Spoiled Buckets of Piss
rebuttal by Ben Laussade


      Hi kids. I was reading Craig Griffiths editorial a couple minutes ago while I was polishing my 1st edition "Oklahoma!" collectors plates, and I found it generally aggravating. No offense to you, Craig, you can't help being a whiny pre-slut. It was aggravating firstly and foremostly due to the fact that if you've read a single Ytsejam Digest, you could find this editorial almost verbatum inside at least 5 times. Secondly and nextmostly, it bugged me because shut the fuck up! You have "Keeping Listening to Arrogant Music Intrinsic in Domestic and International Affairs" Disorder (KLAMIDIA). A round of applause for your cause. Too bad nobody gives a shit. You make Emerson Lake and Palmer out to be victims of mean, mean critics who obviously don't know anything about music. That must be why they got hired for the job. ELP has some nice moments, but for the most part, their music isn't full at all. Lots of emtpy space. Keith Emerson is a nice pianist, but three people just isn't enough to supply a full sound in their case. They should tote an orchestra around with them all the time. But that's beside the point. ELP doesn't give a shit either. I like your quotes almost as much as a sandpaper enema.

      “Who do they think they are, composers? They're just rock and roll bands!” Composer: One who composes music. Being a composer doesn't make you Beethoven (although you can still write boring piano concertos like him). Progressive band members are composers. So am I. Who gives an anything?

      “They take themselves too seriously! Pop music isn't meant to be taken seriously!” They do take themselves too seriously. DT doesn't have any lyrics that aren't at least 75% metaphors, either telling a sob story or trying to be inspirational.

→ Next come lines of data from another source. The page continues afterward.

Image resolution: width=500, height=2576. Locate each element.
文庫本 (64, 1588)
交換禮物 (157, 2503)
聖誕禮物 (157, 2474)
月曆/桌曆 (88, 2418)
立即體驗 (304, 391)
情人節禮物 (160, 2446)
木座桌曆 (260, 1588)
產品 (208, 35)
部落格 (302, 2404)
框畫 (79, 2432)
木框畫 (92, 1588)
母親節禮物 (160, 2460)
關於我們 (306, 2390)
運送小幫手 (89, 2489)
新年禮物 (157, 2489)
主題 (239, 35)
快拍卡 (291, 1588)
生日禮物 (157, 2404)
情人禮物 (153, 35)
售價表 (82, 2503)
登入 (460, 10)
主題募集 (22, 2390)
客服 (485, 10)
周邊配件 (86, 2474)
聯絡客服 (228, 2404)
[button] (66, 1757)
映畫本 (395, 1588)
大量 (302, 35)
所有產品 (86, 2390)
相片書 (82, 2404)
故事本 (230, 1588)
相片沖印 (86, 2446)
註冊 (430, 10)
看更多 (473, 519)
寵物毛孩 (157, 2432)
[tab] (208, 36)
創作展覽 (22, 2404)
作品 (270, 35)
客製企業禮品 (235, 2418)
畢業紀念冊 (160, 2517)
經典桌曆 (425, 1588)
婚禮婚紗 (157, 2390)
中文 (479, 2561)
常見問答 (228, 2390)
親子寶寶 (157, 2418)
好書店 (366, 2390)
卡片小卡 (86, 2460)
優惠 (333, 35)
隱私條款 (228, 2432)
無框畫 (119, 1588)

People don't need self-esteem boosts from their music. That's what 12 Step Seminars are for.

      “Its self-indulgent mutual masturbation, that's all. They think that just because they can play well that they can just showboat the night away and call it music.” I don't follow. How is masturbation bad?

      You say that pop music is pretentious. Pop music is making money. Prog music (or at least the fans of prog music) likes to think that their a lot better than pop music, disregarding the fact that nobody likes it. Who's pretentious?

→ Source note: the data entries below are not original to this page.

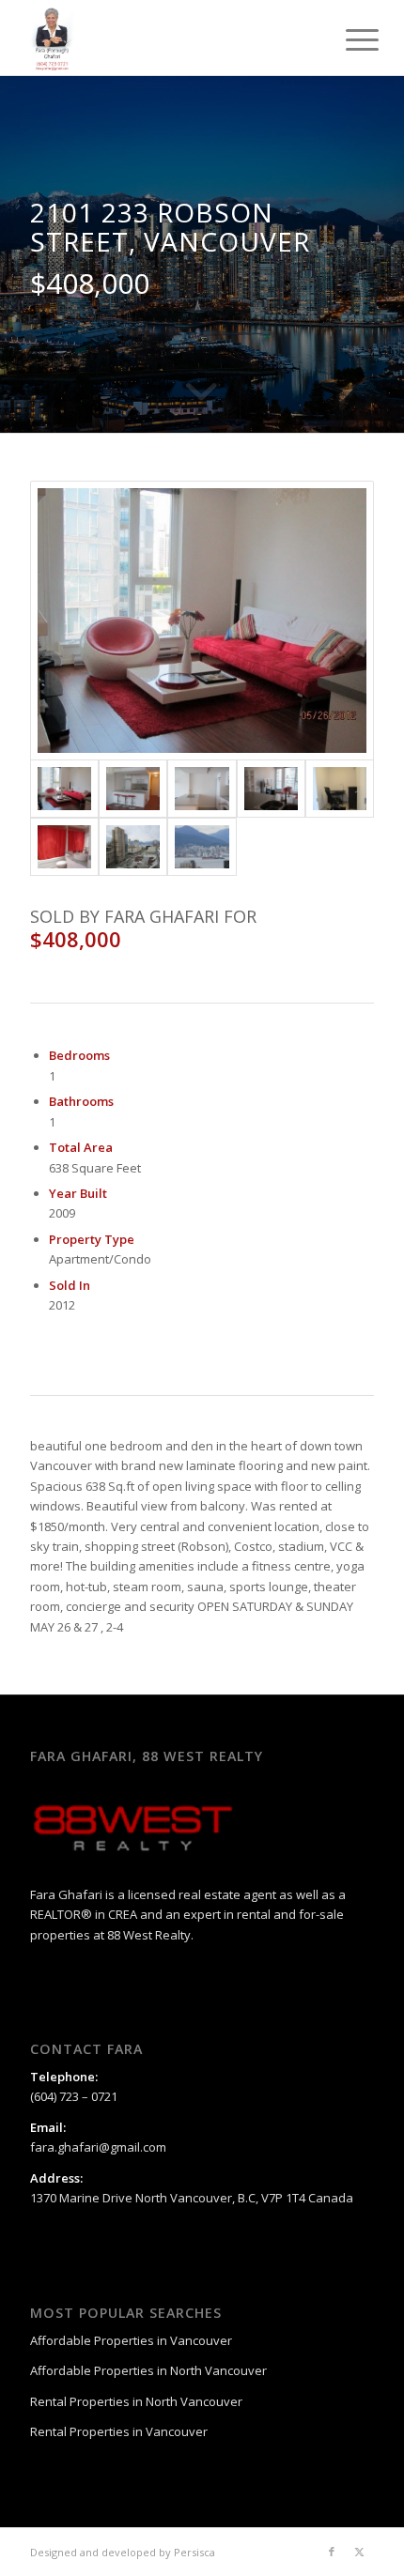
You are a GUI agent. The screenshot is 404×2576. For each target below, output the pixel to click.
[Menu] (347, 39)
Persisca (194, 2552)
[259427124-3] (201, 788)
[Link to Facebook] (332, 2552)
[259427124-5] (339, 788)
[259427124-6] (64, 847)
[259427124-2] (133, 788)
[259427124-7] (133, 847)
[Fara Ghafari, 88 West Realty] (167, 37)
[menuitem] (347, 39)
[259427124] (201, 847)
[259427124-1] (202, 620)
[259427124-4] (271, 788)
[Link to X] (360, 2552)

      The next part of your editorial went on to say that everything played on MTV is crap. Now tell me honestly...if a lot of people like something, does that mean it's horrible? I didn't realize the human race was such a bunch of dumbfucks. Who'd have thought that .5% of the population has been right about the kind of music people should listen to the whole time, while the other 99.5% have just been throwing their lives away on popular music? There is a reason why music becomes popular. Because people LIKE it! Like! LIKE! LIKING! I like pizza. I LIKE IT! Why don't you valiantly fight for the validity of anchovies on pizza? Nobody ever gets anchovies on their pizza, that must make them really good! You should start your own mailing list. Call it Eivohcna, and sell bootlegged copies of anchovie can labels to the other 4 people on the list. If you're gonna be a defender of originality, might as well not stop at music. What's that? Anchovies are disgusting? If you ask the population at large, so is prog music. I think my main point in writing this editorial, though, is that Mike Bahr sucks so hard that when he's giving a blowjob, his lungs explode, causing him to send forth a burst of high-pressure air into his customer's urethra, which then travels to his bladder, bursting it, up through the torso cavity, ravaging their lungs and other organs, and coming out their mouth sending their dentures flying across the the back seat of the Volkswagen out into traffic. I'm gonna go whack off. Bye, kids.